Home Search Abstracts Browse Sessions Program Committee View Session E-mail Abstract Author

 

 




Session 104 Poster Abstracts
Adherence, Quality of Life, and Factors Related to Treatment
Friday, 1:30 - 3:30 pm
Hall A


619    
Racial Differences in Efavirenz Discontinuation in Clinical Practice
Richard Moore*, J Keruly, K Gebo, and G Lucas
Johns Hopkins Univ, Baltimore, MD, USA

Background:  Recent research suggests that African American patients may metabolize efavirenz (EFV) differently than whites, resulting in prolonged drug clearance and possibly a higher incidence of adverse effects. We sought to determine whether there was a difference between African Americans and whites in durability of EFV use in clinical practice.

Methods:  African American and non-Hispanic white patients from the Johns Hopkins HIV Cohort who received EFV as part of their first HAART regimen started after January 1, 2000 were compared for duration of EFV use. Race was self-identified. The Kaplan-Meier approach was used to compare time to discontinuation of EFV. Cox proportional hazards regression assessed discontinuation by race adjusting for other factors. Time to suppression of HIV-1 RNA (< 400/mL) was assessed. A control group of patients receiving a boosted protease inhibitor (PI) was also compared. Loss to follow-up was low (< 2%).
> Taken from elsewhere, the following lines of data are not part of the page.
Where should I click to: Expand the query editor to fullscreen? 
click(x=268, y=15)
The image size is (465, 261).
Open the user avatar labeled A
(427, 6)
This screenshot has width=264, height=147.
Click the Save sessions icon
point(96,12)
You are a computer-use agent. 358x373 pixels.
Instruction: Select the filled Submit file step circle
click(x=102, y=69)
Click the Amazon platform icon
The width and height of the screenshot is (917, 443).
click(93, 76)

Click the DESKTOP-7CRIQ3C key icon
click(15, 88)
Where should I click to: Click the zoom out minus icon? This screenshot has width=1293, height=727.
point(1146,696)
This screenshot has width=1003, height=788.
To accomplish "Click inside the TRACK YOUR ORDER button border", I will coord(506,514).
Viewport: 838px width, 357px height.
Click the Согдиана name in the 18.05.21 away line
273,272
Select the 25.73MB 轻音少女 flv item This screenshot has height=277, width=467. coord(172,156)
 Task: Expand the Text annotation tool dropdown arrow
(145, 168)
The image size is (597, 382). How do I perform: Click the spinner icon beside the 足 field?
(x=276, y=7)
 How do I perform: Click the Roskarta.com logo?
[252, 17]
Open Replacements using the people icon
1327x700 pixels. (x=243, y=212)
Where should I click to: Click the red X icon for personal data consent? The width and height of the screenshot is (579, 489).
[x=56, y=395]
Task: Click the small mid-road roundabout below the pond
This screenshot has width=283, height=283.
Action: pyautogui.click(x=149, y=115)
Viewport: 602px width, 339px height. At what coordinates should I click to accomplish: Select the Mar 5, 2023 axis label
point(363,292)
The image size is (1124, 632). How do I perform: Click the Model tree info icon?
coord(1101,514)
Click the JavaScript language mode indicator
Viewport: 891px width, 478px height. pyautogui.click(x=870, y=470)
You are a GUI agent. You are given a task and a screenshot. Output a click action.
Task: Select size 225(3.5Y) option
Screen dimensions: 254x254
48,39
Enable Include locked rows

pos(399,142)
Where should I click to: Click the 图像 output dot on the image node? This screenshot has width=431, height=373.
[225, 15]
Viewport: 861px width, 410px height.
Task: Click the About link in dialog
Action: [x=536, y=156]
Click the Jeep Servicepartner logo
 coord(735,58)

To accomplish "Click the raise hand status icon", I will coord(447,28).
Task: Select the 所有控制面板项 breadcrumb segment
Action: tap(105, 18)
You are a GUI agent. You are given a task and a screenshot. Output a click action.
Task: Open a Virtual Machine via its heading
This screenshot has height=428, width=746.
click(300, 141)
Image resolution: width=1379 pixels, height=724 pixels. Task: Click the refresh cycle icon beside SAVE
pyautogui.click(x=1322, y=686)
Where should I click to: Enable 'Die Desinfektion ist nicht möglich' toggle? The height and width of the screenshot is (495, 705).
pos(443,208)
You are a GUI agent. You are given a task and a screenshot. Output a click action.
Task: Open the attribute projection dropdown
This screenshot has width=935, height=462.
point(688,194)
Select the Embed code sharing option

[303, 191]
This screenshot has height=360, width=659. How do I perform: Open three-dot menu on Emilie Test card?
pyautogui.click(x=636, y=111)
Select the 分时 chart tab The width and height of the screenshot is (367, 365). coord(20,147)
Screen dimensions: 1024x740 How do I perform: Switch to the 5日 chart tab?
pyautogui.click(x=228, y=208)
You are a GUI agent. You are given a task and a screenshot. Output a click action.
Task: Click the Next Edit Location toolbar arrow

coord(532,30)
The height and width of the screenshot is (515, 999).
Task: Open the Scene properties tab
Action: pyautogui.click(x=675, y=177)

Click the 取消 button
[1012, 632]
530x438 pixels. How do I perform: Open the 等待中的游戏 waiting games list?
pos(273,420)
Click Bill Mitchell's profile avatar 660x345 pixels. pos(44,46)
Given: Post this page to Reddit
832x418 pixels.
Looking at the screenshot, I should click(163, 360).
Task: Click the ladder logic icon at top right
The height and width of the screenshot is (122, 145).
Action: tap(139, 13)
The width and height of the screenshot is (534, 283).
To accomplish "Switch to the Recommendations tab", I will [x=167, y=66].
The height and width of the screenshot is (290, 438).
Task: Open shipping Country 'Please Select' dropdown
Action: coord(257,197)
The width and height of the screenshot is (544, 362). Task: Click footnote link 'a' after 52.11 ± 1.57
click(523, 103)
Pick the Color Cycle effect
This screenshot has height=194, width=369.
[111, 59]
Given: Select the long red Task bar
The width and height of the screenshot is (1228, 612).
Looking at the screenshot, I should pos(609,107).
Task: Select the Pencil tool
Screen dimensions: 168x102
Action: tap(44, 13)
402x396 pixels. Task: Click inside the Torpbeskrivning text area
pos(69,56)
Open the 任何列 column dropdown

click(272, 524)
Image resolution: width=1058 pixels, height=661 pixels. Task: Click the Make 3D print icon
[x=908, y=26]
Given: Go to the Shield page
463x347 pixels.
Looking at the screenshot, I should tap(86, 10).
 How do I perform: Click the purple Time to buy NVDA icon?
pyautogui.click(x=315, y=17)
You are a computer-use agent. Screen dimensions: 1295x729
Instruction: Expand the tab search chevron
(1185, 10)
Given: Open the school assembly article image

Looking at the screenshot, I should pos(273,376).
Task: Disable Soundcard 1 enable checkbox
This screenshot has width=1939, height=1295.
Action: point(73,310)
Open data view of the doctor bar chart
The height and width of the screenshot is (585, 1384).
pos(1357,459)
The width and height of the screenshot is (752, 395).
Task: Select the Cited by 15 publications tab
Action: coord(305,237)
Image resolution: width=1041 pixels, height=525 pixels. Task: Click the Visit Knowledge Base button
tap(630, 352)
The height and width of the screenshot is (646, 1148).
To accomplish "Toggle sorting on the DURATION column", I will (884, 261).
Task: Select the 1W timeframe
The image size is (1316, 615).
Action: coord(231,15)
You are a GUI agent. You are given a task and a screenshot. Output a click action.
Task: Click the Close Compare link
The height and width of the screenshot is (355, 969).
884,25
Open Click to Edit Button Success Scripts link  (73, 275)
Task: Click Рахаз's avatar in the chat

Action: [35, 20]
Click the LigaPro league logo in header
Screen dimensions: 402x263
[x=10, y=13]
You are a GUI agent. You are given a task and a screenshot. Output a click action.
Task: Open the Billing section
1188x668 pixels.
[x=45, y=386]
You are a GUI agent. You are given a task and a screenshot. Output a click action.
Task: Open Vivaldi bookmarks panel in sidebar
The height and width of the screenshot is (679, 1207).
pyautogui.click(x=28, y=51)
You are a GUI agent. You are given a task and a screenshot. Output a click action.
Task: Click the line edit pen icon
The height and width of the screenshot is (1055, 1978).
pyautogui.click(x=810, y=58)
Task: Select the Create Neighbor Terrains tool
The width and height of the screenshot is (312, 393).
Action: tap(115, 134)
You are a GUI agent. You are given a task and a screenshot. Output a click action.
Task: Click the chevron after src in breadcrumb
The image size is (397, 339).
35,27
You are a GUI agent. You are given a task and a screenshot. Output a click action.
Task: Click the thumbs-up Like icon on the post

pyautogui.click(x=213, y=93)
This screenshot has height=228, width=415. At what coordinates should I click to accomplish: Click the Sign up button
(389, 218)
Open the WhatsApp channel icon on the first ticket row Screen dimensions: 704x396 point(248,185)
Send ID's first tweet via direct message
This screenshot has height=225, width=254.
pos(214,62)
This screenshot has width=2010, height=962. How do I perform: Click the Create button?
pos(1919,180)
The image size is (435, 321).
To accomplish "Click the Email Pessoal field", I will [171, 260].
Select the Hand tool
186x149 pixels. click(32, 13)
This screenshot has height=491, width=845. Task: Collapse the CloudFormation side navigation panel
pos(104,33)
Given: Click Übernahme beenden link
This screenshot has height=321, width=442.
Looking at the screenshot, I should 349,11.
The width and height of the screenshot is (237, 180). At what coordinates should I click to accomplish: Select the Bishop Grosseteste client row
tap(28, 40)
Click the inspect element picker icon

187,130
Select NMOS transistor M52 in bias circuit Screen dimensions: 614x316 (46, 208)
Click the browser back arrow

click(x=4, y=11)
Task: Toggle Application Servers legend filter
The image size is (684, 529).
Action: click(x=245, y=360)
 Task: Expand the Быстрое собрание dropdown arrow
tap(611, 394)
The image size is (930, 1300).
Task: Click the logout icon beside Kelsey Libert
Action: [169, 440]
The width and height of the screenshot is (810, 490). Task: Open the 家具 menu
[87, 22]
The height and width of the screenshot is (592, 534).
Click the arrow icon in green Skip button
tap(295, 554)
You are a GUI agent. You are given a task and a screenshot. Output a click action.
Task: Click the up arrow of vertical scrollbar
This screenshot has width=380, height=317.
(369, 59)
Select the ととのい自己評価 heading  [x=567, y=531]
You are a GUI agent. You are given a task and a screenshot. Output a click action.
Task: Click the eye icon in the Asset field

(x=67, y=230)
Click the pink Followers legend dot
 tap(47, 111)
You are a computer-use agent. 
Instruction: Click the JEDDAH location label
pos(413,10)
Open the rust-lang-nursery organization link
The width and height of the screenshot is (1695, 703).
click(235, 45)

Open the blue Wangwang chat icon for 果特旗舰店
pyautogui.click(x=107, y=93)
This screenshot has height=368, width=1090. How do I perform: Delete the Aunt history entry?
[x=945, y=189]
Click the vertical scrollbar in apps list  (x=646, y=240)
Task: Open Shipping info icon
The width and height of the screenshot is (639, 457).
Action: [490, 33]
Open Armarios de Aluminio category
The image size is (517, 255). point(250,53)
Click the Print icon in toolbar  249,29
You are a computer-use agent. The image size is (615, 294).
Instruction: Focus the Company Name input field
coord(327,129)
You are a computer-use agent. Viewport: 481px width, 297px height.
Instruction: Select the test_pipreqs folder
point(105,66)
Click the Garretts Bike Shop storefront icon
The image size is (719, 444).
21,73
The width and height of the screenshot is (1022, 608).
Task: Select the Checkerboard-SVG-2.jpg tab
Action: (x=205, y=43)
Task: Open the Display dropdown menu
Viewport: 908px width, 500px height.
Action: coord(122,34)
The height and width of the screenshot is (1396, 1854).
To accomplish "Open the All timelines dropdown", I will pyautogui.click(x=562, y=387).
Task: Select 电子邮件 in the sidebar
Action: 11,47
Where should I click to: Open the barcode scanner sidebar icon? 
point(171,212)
Results:  Of 218 African American and 65 non-Hispanic white patients who received EFV, 92 (42%) African American and 15 (23%) non-Hispanic white patients discontinued therapy. Probability of discontinuation of EFV by 1 year was 32% in African Americans, and 16% in non-Hispanic whites (p = 0.002). Probability of HIV-1 RNA suppression was 59% at 6 months and 66% at 1-year in African American, and 72% at 6 months and 82% at 1 year in non-Hispanic whites (p = 0.01). By Cox regression, African American had a relative hazard of 2.06 (95% CI 1.16 to 3.68) compared with non-Hispanic whites for discontinuing EFV, adjusting for age, sex, risk group (injecting drug users [IDU] vs non-IDU), associated nucleoside reverse transcriptase inhibitor (NRTI) backbone, CD4, and HIV-1 RNA at start of therapy. Associated with discontinuation of therapy were:  reported adverse effect (African Americans = 30, non-Hispanic whites = 8), failure to suppress HIV-1 RNA (African American = 63, non-Hispanic whites = 9). By genotype, a primary non-NRTI (NNRTI) mutation was found in 26 (28% of d/c and 12% total) of African Americans and 4 (27% of d/c and 6% total) of non-Hispanic whites who discontinued EFV. In contrast, for 69 African Americans and 16 non-Hispanic whites receiving a boosted-PI, the 1-year probability of discontinuation of boosted-PI was 41% in African American and 36% in non-Hispanic whites (p = 0.84), and the probability of HIV-1 RNA suppression was 69% in African Americans and 61% in non-Hispanic whites at 6 months (p = 0.91).

Conclusions:  African Americans were more likely than non-Hispanic whites to discontinue an EFV-based HAART regimen in our clinical practice. There was no difference between the 2 groups when a boosted PI was used. Our results support racial differences in EFV durability that appear to be associated with differences in viral suppression and NNRTI resistance.